One addition to Ned's comments on this...
Eric Thomas (the LISTSERV developer) is aware with what is going on with
this. He has followed this list, at least intermittently. Ned is
quite correct that he can, if he sees it as useful, modify LISTSERV
far quicker than we can specify things. It is also important to understand
that Eric is convinced (probably correctly) that LISTSERV is *the*
dominant automated list explosion and redistribution tool in the world,
measured in terms of total message traffic processed per day, and that
he is somewhat irritated with us for having put MIME together without more
explicit and obvious attention to the problems it would cause him. The
major problems there are not the header-stripping--he deployed a
solution to the header-stripping problem (and some other behavior that
was undesirable from an Internet standpoint)-- but issues about
specification of character sets (and other content-type information)
when MIME messages pass through gateways that may perform character
translation.
As we have discussed before on this list, these problems can be solved,
but picking the combination of a good solution and one that will work
well in a network environment in which there are hundreds of gateways
between the NJE/BSMTP and the TCP/SMTP environments -- gateways on
different platforms and with different degrees of maintenance -- is not
easy.
In any event, LISTSERV's defaults were chosen to work well in the BITNET
environment, where fairly weak UAs predominate (at least at the time the
choices were made), transport bandwidths were historically low, and the
accumulation of junk headers is really not appreciated by users and
sites.
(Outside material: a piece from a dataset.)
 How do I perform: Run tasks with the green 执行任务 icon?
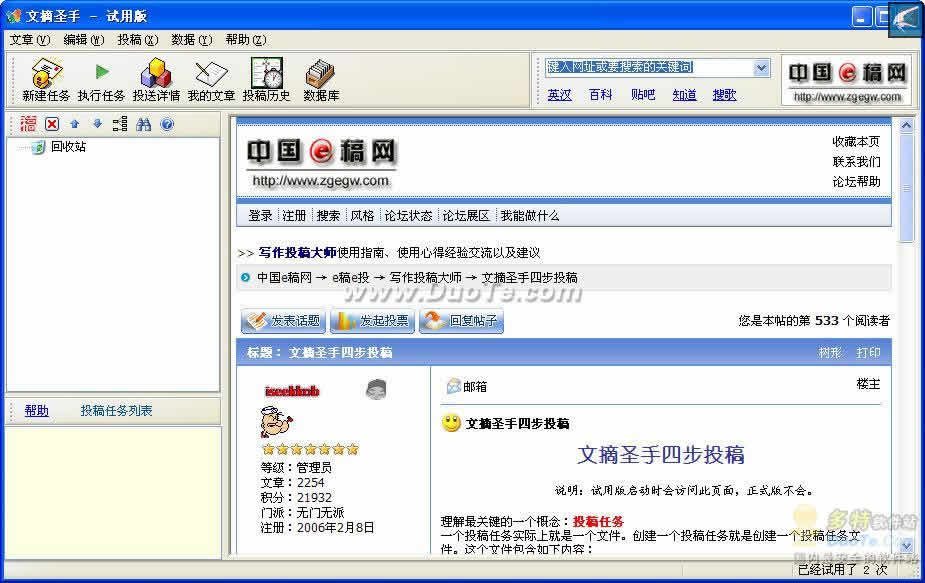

And it is very much constructed on the model of acting as an
agent for the list owner: the agent receives the message, sets up header
information for its convenience, and then sends the results back out.
IETFHDR is the alternative to this if one wants behavior that we see as
more normal on this side of the boundary.
If a receiver wants to receive MIME messages, then he/she
must set IETFHDR for him/herself, for the particular mailing list on
that server.
This is not quite true. As a LISTSERV list owner, if I expect MIME
traffic on my list, I can set IETFHDR for everyone receiving it. Some
of them will be very surprised, and will not consider MIME to be worth
the trouble, but that is another issue.
I think the appointment of a small, informal, and patient ad hoc
committee to have a serious discussion with Eric about what he needs
from "us"--what he might do and what we might do, even at this late
date-- would probably be productive. I think that changing MIME to
accomodate what we might think would be good for LISTSERV without asking
him would be guaranteed to raise the temperature of the discussions and
not guaranteed to actually solve the problem.
To take one specific example, I suspect that it would not be terribly
difficult technically for Eric to provide a "SET MIME" capability that
would deliver somewhat less header information (and might involve fewer
other departures from the LISTSERV norm). But I'd be a little surprised
to see him doing it unless we can reach fairly clear agreement with him
about what is needed (i.e., what headers, specifically, need to be
retained and how they should be handled).